Irish government says Sinn Fein must help ensure IRA put 'out of business'

DUBLIN (Reuters) - The Irish government has called on Sinn Fein to help ensure the Irish Republican Army is put "firmly out of business" after police in Northern Ireland said the party's former military wing might have been involved in a recent murder.

An end to violence by IRA guerrillas was a central plank of a 1998 peace deal in the British province of Northern Ireland that put Sinn Fein into a power-sharing government with pro-British unionists.

The main unionist party last week threatened to bring down the power-sharing government after police said current or former members of the IRA may have been involved in the shooting dead of a former member earlier this month.

If it leaves, the governance of Northern Ireland would revert to London in what would be a major setback for the peace process.

Irish Foreign Minister Charlie Flanagan said on Sunday a solution to the impasse required that Sinn Fein ensure its supporters cooperate with police, rebuild trust and make sure remaining IRA structures are dismantled.

"I believe that normal politics will only be introduced on this island fully if Sinn Fein uses its influence and its exhortations to ensure that the IRA is put firmly out of business," Flanagan told Irish state broadcaster RTE.

The Northern Ireland executive "will only be preserved if all the party leaders, and Sinn Fein in particular, work towards ensuring a level of trust and confidence that appears to be disappearing," he said.

Senior members of Sinn Fein, including politicians who were once members of the IRA, have denied the group still exists and said any ex-members involved with the murder must be prosecuted.

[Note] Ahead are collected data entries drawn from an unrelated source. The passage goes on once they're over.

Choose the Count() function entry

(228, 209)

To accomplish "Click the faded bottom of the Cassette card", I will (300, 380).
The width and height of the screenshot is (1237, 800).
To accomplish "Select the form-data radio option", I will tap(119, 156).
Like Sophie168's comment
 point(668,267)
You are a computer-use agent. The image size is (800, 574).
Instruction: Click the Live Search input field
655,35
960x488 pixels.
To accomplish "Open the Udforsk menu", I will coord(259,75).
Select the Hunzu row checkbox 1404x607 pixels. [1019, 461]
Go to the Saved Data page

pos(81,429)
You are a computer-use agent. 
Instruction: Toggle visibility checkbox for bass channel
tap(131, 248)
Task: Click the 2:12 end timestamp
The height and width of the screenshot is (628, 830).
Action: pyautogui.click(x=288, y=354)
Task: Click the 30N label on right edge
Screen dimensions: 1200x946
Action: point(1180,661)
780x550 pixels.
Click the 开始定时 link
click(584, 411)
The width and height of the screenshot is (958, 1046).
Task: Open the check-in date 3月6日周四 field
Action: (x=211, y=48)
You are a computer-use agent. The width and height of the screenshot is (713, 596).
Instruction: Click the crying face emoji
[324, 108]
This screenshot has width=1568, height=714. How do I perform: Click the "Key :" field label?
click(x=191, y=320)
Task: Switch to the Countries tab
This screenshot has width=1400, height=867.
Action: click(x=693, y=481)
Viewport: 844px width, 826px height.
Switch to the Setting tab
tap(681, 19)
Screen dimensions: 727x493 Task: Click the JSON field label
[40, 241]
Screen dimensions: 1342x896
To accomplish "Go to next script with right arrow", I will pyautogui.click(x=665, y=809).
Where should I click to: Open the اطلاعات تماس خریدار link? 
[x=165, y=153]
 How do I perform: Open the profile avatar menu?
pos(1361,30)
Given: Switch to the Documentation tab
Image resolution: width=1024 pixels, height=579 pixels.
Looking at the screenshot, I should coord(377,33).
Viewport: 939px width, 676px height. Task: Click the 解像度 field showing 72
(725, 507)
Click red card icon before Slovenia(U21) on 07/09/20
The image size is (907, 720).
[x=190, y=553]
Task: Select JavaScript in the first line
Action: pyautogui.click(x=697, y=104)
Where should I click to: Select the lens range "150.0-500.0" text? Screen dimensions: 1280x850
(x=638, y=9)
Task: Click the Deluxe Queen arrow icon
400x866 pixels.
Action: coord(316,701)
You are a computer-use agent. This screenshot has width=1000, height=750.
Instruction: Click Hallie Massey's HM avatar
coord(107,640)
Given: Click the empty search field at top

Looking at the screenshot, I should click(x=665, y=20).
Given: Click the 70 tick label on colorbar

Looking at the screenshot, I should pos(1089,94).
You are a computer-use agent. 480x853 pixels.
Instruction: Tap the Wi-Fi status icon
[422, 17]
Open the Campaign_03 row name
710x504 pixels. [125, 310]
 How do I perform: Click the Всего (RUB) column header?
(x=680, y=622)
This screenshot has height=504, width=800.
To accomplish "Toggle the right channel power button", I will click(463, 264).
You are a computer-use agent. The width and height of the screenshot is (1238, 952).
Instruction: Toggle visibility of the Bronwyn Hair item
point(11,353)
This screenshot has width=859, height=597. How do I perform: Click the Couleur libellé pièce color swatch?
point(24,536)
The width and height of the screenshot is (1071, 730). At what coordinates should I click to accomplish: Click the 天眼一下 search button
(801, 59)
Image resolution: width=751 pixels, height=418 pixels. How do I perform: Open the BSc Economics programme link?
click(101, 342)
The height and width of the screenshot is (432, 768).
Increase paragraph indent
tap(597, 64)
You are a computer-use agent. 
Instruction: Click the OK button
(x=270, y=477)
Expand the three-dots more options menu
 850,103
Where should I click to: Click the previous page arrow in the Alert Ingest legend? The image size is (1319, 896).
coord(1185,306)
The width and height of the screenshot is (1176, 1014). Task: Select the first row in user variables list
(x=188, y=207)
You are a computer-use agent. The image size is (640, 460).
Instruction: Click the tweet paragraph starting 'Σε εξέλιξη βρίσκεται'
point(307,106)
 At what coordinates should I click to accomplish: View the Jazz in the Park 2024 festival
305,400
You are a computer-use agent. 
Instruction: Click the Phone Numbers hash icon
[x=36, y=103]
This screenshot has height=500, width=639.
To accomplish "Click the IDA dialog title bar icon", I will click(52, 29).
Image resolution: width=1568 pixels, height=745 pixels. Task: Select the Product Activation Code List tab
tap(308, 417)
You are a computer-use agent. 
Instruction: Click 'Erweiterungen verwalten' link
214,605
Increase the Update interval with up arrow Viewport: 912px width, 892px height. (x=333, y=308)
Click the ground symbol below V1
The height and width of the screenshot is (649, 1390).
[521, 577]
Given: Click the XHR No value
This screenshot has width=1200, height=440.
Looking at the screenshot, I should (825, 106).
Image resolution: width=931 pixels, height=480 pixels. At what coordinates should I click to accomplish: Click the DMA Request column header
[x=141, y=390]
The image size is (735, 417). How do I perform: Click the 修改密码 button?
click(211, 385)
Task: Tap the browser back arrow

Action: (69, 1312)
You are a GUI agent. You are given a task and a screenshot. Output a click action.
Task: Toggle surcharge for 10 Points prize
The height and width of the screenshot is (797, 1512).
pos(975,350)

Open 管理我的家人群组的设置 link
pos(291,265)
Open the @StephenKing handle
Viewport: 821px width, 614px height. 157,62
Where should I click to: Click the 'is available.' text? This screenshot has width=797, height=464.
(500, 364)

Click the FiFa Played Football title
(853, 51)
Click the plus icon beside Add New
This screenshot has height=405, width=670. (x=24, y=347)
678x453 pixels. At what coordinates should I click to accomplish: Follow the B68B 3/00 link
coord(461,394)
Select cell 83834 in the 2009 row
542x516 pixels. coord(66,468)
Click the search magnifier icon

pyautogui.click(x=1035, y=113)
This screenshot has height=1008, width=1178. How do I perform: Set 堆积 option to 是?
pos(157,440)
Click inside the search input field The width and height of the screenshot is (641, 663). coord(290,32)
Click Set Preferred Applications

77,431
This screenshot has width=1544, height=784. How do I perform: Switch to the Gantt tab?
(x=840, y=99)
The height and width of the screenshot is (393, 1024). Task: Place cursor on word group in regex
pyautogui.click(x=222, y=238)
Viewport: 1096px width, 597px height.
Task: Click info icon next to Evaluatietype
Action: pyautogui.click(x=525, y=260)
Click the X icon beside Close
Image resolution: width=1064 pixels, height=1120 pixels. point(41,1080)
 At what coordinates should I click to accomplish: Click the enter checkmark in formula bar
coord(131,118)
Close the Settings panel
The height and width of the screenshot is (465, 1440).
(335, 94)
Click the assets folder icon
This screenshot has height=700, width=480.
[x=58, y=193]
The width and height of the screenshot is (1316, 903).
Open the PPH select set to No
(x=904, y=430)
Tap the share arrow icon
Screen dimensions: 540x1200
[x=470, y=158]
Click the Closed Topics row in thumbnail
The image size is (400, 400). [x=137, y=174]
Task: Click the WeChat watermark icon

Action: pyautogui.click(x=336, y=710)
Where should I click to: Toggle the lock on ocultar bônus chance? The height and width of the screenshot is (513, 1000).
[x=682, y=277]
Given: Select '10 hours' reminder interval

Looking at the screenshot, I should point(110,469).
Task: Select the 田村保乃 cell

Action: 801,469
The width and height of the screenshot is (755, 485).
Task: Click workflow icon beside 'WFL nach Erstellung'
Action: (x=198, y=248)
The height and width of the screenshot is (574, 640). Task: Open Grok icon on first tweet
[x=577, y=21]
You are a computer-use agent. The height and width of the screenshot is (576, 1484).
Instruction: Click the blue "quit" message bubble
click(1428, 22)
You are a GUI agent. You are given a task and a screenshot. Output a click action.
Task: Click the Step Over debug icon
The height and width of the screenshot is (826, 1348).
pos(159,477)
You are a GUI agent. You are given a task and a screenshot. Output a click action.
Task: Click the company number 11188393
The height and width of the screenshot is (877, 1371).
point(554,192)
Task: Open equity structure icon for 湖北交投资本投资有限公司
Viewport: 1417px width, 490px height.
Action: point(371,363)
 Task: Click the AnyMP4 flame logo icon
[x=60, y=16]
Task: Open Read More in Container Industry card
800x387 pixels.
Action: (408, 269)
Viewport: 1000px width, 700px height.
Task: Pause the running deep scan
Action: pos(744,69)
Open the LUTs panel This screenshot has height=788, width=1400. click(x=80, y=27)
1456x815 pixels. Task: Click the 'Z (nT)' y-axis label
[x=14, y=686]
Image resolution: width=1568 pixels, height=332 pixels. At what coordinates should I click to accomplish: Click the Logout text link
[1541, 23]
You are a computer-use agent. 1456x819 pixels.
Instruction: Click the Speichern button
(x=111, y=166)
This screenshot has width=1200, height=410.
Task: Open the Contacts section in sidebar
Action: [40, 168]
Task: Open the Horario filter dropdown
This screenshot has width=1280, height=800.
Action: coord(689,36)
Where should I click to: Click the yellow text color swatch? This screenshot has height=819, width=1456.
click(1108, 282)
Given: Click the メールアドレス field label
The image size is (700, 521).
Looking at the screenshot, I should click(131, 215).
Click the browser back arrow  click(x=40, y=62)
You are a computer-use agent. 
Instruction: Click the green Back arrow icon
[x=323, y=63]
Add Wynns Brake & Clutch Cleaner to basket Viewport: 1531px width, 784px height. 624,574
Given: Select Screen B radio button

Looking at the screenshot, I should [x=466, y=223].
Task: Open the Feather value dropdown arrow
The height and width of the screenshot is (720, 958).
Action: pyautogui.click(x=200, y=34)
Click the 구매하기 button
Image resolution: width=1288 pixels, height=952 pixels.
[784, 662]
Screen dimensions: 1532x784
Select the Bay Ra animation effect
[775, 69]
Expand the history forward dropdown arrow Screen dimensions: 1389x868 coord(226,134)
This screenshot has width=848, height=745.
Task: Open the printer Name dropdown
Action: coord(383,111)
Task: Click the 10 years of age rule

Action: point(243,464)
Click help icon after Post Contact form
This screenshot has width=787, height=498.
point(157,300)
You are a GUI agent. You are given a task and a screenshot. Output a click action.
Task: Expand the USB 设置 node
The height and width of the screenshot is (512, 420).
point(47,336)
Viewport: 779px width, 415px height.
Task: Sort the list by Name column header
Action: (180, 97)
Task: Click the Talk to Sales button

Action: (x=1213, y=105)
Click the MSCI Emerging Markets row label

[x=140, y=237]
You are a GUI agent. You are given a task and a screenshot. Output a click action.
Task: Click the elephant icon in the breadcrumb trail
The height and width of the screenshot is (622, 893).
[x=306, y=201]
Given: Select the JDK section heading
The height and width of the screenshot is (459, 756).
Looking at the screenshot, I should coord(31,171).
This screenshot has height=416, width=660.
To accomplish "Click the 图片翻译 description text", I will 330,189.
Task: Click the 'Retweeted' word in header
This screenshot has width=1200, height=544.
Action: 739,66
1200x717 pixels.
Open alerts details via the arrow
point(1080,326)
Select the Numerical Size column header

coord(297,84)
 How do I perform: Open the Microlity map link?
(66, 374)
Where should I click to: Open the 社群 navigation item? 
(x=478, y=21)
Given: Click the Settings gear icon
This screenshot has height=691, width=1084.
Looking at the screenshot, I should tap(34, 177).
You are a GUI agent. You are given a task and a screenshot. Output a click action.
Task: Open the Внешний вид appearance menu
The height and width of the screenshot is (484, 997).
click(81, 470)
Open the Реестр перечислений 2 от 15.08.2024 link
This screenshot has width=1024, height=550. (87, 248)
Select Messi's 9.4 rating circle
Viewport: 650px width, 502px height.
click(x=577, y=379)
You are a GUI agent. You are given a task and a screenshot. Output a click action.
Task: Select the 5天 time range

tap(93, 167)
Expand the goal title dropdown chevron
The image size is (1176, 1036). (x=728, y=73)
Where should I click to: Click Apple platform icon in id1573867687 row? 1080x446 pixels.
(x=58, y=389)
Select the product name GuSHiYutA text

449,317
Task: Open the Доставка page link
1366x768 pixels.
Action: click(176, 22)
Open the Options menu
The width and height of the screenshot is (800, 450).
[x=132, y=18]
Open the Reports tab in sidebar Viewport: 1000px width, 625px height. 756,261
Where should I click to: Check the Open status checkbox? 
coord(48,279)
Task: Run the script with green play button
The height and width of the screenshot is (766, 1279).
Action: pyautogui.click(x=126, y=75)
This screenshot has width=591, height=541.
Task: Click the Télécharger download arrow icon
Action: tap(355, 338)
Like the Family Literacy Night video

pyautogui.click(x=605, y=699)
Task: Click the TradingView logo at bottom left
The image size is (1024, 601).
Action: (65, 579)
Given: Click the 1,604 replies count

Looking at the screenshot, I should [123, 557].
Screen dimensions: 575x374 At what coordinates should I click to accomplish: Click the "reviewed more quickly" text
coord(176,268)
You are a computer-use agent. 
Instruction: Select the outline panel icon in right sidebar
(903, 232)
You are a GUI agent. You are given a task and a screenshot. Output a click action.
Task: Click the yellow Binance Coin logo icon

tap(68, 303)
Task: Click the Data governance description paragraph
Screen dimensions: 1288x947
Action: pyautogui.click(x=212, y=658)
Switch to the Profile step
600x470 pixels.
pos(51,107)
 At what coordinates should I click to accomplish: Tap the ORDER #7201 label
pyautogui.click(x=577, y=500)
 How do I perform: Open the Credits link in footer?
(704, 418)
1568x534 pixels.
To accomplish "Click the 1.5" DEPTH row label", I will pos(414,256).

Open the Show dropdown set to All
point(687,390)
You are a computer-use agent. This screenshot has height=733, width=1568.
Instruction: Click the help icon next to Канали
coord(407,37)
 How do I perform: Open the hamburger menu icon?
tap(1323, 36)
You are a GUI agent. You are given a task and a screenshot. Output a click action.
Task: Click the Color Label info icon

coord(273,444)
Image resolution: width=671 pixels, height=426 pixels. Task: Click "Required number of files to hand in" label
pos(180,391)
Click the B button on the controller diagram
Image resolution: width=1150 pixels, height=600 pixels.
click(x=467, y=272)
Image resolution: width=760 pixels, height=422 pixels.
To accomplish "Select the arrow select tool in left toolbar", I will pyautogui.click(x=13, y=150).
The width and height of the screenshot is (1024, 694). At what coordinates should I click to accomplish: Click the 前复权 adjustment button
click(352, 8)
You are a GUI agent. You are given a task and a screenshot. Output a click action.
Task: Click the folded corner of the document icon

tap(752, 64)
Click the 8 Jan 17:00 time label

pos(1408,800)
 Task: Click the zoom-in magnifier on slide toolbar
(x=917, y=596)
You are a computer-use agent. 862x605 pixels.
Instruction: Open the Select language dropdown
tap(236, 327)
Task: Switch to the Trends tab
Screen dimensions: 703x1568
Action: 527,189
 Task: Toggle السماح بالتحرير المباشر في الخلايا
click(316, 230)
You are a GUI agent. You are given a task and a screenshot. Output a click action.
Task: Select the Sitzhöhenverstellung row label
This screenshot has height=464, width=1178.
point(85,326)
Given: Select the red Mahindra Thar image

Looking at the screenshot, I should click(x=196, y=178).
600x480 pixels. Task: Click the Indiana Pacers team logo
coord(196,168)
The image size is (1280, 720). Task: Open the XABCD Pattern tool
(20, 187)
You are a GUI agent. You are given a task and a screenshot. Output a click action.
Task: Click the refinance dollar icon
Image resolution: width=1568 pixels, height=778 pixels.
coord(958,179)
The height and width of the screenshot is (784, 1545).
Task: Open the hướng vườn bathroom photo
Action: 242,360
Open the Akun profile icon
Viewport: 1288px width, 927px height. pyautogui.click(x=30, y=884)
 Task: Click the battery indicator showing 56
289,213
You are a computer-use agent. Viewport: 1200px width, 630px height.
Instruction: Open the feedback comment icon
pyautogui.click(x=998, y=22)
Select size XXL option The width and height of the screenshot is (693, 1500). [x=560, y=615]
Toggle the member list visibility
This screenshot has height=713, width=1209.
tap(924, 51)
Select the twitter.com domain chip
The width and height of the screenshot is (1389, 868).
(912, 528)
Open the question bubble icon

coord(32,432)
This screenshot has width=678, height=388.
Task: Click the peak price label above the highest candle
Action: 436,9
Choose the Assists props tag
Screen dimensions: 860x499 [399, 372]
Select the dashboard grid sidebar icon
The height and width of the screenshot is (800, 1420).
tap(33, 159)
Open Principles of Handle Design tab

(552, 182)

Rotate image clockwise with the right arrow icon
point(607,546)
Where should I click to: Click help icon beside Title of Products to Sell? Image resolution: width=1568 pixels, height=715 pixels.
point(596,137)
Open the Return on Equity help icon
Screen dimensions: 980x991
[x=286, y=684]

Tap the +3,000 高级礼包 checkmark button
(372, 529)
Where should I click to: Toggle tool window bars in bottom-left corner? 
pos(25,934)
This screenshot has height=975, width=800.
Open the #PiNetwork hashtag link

The Irish government is a co-guarantor of the 1998 peace deal that largely ended three decades of conflict between mostly Catholic nationalists, who favoured unification with the Republic of Ireland, and Protestant unionists wanting to stay in the United Kingdom.

Sinn Fein members have accused the Irish government of using the crisis to damage Sinn Fein ahead of elections in the Republic of Ireland due next spring, a charge it has denied.

Flanagan said he would hold talks with Britain's secretary of state for Northern Ireland, Theresa Villiers, in the coming days and called for talks between all parties to break the impasse.